Over the course of the night, their friendships and world views unravel.
That’s why staffers had to search carefully for the perfect Airbnb house — something woodsy with a simple back patio that could evoke Wyoming. It had to be away from neighbors, since the play, which takes place after dark, would be filmed at night with bright lights and noise.
Staffers found their “set” near Lehighton in Carbon County, then rented three more houses within commuting distance to hold the rest of cast and crew — with enough bedrooms for everyone, plus, at the Lehighton house, room for film-editing and production.
“I was in charge of making sure all the houses were set,” Mecleary said. “Food was on my plate. Figuring out carpooling. Once we were on site, I was coordinating with the staff back in Philly and our COVID safety officer.”
Arriving Oct. 13, the group practiced social distancing. They could only remove masks in their own “homes,” with their mini-pods, or when rehearsing.
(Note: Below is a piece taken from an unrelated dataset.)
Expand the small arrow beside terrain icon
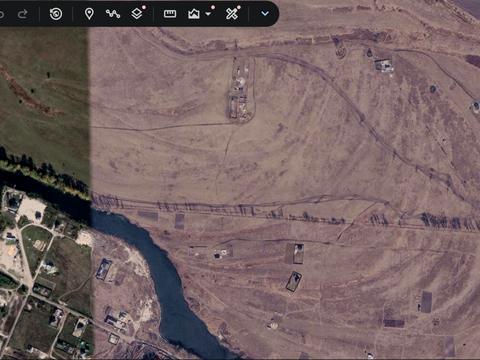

On set, they had to stick with their groups.
“After the first 10 days we were allowed to take our masks off and that’s when we were allowed to hug,” Scallen said. Everyone lined up for a hug from “Miss Pat,” Patreshettarlini Adams, Wilma’s beloved stage manager and, as Zizka said, “the Queen of Hugging.”
Caterers brought in dinners to be served at the set house, with meat and vegetarian/vegan options. Cast and crew prepared their own breakfasts, lunches, and post-rehearsal midnight snacks in their Airbnbs — making requests to Mecleary, who arranged for deliveries.
“The food requests got less healthy as time went on,” Mecleary said. “At first it was fresh vegetables and fruits and grains and nuts. Then it was, `Could we get frozen pizzas and that cereal I loved when I was a kid?’” Total food cost: $10,000.
The days skewed late. In the mornings, people worked on individual projects. Some who are teachers held classes via Zoom. Around 4 p.m., they’d gather at the Lehighton house. Rehearsing in the dark and cold required layers of long underwear, blankets, and endless cups of hot tea.
When filming ended, a second round of work began, with producers reviewing the footage with Zizka.
People stayed up late — 3 in the morning. “For me, it was like being back in college again, really hilarious,” said Scallen, the oldest actor. “Someone would yell `Soft pants,’ and we’d all run upstairs and put on soft pants. There was not what you’d call sartorial elegance in our housing.”
Living together, the actors became addicted to watching The Great British Baking Show. “Because the material of the play was demanding, it was kind of a relief to worry about someone’s croissants instead of the state of America,” Scallen said.
“It was a very idealistic time. Coming together was emotional and beautiful,” Zizka said. “Working together was emotional and beautiful. We had not been able to see each other for such a long time.”
The bubble dynamics also informed the production, especially given the intimacy created by camera close-ups, different from work on a stage.
“The actors were living in one house, so the play was on their mind. They kept taking about it. They got to know their characters much more and each other’s characters much more,” Zizka said.
“When I was young,” she said, “I always wanted to be in a commune. I wanted to live and work together making theater with a group of people. And now in that old age, I was given that opportunity.”